Fallopian tube cancer is not as common as ovarian cancers, but they can still occur as either serous or endometroid in histology type. Out of the cancers that occur in the female genital tract, fallopian tube cancer makes up less than 2% of malignancies. However, data has shown that women who possess the BRCA mutation are at a higher risk of developing these adenocarcinomas, with most malignancies occurring specifically in the fimbria. BRCA is a gene that codes for a tumor suppressor, where mutations in tumor suppressor genes can increase the chances of developing cancer. This is a common mutation in both breast and ovarian cancers.
Because a correlation between fallopian tube cancer and ovarian cancer has been found, it is hypothesized that ovarian serous cancers may initiate within the fallopian tube. However, more research is needed to support this hypothesis. Treatments when fallopian tube cancer occurs- as well as cancers of the ovaries and uterus- include removal of the fallopian tubes.
The fallopian tubes are hollow ducts in the female reproduction system that stem from the uterus and indirectly connect with the right and left ovaries.
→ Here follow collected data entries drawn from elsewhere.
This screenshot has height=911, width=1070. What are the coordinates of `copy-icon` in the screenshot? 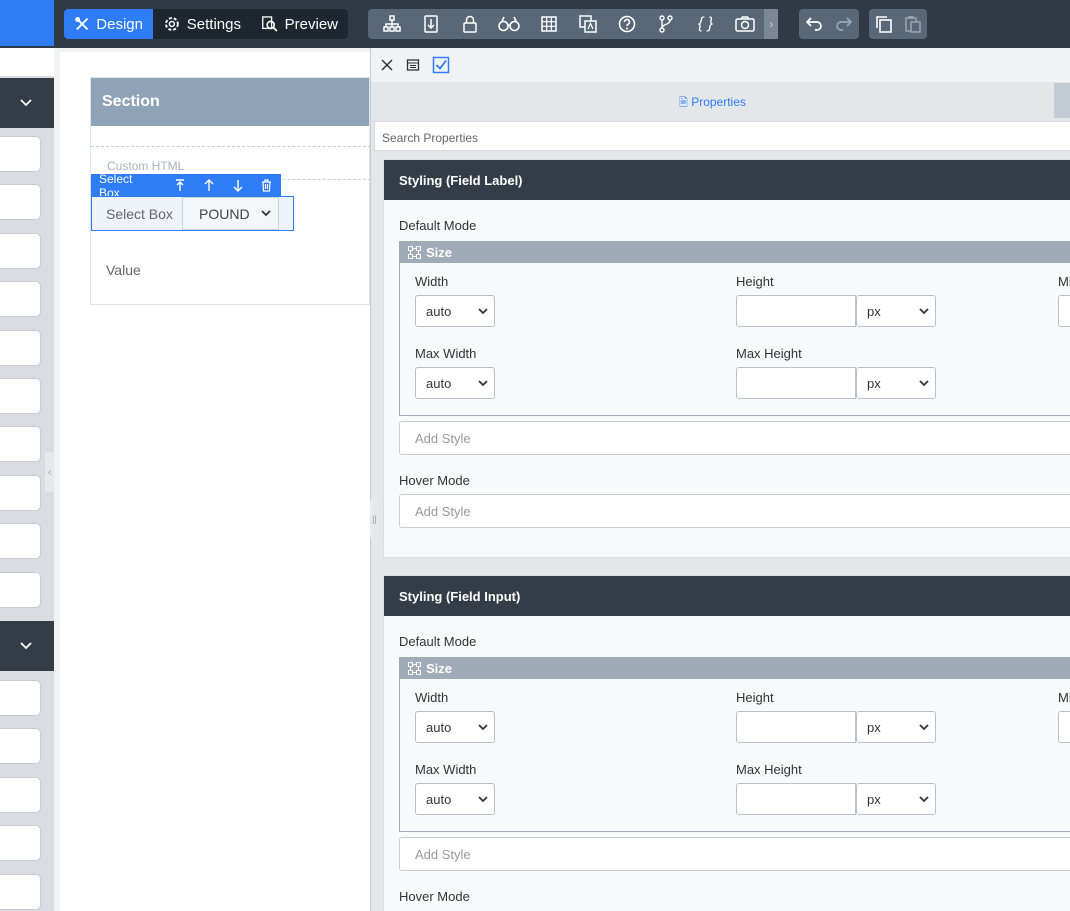 It's located at (884, 24).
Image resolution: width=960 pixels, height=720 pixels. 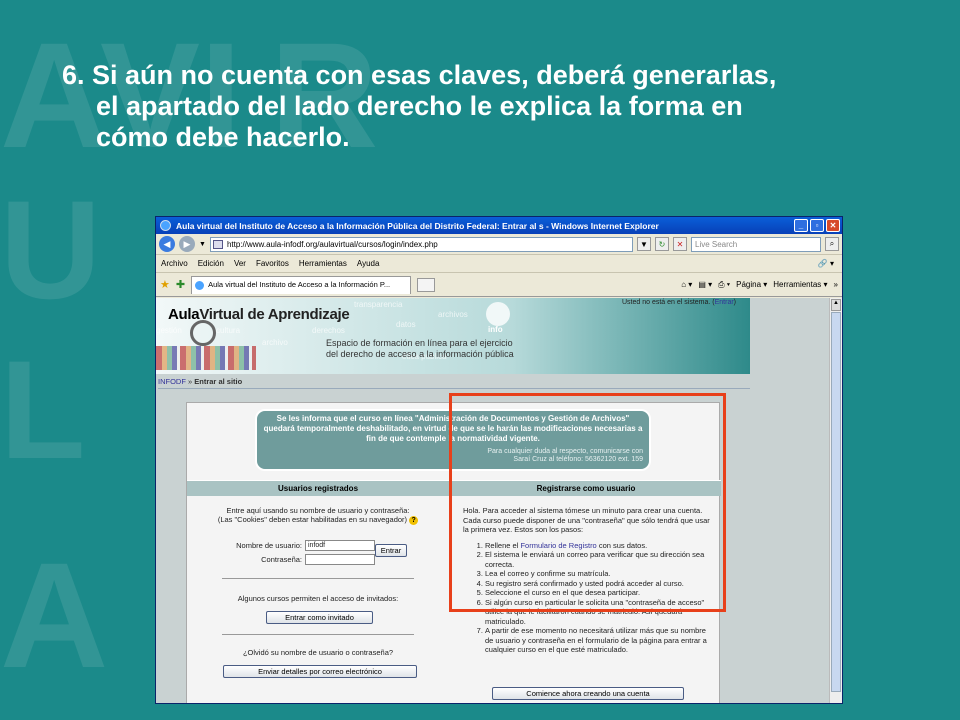 What do you see at coordinates (275, 342) in the screenshot?
I see `ghost-word: archivo` at bounding box center [275, 342].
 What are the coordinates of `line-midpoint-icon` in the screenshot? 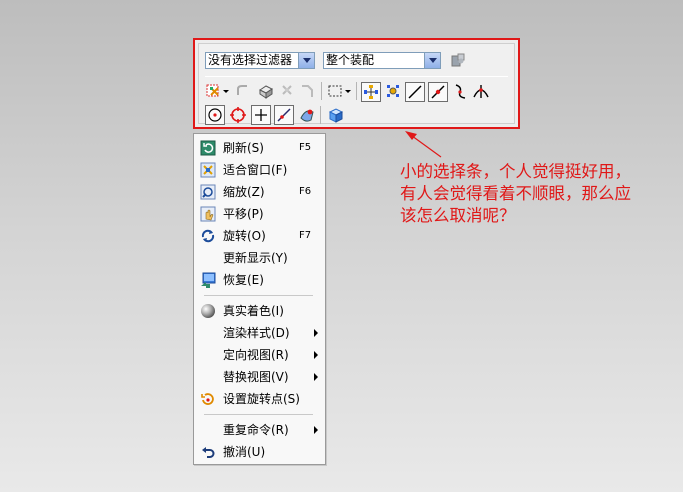 It's located at (438, 92).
They are responsible for accepting released oocytes and hosting the fertilization process if sperm is present. The luteal phase of the ovarian cycle primarily occurs in the fallopian tubes. As a prominent structure in reproduction, diseases and disorders found here can quickly become serious, with infertility being a potential result. Alternatively, the fallopian tubes offer a convenient location for permanent sterilization in women who do not wish to become pregnant.